▽

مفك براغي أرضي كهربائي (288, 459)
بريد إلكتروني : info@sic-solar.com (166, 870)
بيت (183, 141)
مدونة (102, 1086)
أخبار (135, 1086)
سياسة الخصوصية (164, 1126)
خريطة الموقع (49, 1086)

△

Goal of the exercise:
Exactly as they stand, restate all the lines of the listing.

Your response:
مفك براغي أرضي كهربائي (288, 459)
بريد إلكتروني : info@sic-solar.com (166, 870)
بيت (183, 141)
مدونة (102, 1086)
أخبار (135, 1086)
سياسة الخصوصية (164, 1126)
خريطة الموقع (49, 1086)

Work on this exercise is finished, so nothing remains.